Very few genetic conditions can be treated prenatally, so if a disability is found, the “cure” proposed by the medical team is frequently abortion. In our utilitarian culture, prenatal screening has increasingly become a search-and-destroy mission to detect and eliminate babies with disabilities as early in pregnancy as possible.

Pressure to abort quickly, before they have had time to process a poor diagnosis and grieve the loss of the healthy child they expected, can throw parents off their usual moral compass.”

PHYSICIAN ATTITUDES MATTER

Ms. Mora is especially concerned about a newer and expensive cell-free fetal DNA test (also called NIPT) done in the first trimester using the mother’s blood. She says that although promoted as up to 99% accurate, independent laboratory studies have found that a positive result for a genetic condition can be incorrect 50% of the time or more.

Ms.

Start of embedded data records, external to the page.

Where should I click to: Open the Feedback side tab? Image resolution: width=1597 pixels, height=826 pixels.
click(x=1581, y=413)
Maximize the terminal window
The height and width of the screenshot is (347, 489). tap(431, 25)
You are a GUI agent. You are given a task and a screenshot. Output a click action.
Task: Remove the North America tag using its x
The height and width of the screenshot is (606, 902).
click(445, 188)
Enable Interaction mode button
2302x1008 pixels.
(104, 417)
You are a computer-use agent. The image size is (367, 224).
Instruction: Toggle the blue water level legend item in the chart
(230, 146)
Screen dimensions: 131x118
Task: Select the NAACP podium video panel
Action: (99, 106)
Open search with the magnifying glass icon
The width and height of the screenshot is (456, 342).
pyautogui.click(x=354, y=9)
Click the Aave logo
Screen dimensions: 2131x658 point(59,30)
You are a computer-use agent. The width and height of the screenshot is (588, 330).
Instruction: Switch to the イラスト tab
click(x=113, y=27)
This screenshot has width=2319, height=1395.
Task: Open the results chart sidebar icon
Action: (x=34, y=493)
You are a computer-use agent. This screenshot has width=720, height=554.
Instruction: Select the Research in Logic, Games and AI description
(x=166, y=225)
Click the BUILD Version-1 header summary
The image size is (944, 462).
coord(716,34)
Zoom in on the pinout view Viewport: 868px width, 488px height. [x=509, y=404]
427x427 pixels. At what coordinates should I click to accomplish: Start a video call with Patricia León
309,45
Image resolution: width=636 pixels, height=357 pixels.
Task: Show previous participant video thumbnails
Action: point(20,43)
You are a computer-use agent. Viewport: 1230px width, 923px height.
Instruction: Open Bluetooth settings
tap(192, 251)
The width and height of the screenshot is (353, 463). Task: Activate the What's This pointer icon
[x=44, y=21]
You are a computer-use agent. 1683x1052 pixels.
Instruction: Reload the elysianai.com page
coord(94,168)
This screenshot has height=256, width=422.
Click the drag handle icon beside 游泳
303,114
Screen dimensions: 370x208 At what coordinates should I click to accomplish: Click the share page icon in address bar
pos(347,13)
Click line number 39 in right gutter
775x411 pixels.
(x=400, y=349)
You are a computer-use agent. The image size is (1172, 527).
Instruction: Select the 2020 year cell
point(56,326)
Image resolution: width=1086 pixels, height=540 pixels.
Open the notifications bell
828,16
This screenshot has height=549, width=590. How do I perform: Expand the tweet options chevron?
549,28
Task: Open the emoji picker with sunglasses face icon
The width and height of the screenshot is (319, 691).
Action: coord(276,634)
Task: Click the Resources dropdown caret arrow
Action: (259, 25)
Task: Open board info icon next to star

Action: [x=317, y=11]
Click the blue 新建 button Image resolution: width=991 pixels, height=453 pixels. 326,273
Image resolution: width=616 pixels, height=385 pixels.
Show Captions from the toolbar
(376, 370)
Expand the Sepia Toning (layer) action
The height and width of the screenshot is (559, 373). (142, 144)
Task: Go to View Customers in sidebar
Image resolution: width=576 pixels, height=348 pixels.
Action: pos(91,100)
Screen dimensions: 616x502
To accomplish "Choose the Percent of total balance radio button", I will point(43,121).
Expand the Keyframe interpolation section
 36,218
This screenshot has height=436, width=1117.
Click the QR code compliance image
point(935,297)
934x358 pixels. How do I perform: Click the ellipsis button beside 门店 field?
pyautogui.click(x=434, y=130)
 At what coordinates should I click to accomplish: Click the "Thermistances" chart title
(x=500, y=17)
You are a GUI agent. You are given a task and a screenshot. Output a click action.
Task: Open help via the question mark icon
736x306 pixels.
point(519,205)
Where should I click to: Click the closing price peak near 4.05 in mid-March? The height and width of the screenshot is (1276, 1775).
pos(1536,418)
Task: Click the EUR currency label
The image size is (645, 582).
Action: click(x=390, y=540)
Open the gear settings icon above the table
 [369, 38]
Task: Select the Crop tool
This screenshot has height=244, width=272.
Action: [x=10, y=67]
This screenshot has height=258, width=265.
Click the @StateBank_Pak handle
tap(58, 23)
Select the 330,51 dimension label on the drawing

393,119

Mora writes:

“Despite these serious limitations, adverse NIPT results all too frequently lead parents to have an abortion or doctors to alter treatment.

If a disability or potential disability is detected, the pressure to abort quickly may become intense. Although most parents undergo prenatal screening or testing with no plan to abort on the basis of the results, 80 percent decide to abort after being told their unborn baby has a severe congenital anomaly.

Counseling from physicians is often directive and parents may be encouraged to terminate on the basis of the doctor’s personal biases. A survey conducted by the American College of Obstetricians and Gynecologists found that 90 percent of the doctors who responded considered abortion to be a justifiable response to uniformly fatal fetal anomalies. Sixty-three percent considered abortion to be a justifiable response to nonfatal anomalies.” (Emphasis added)

HOPE

Bur even when the prognosis for an unborn baby is terminal, Ms. Mora maintains that parents usually want a better option than abortion and states that when offered perinatal hospice support, about 80% of US parents choose to carry their child to term and studies have found that “there appears to be a psychological benefit to women to continue the pregnancy following a lethal fetal diagnosis.”

And as I wrote in “Parent Power”, parents themselves are changing physician attitudes towards children with genetic conditions and even producing laws like “Simon’s Law” which passed in Kansas in 2017.

In the end, knowledge is power and discrimination against people with disabilities is wrong no matter how small the person.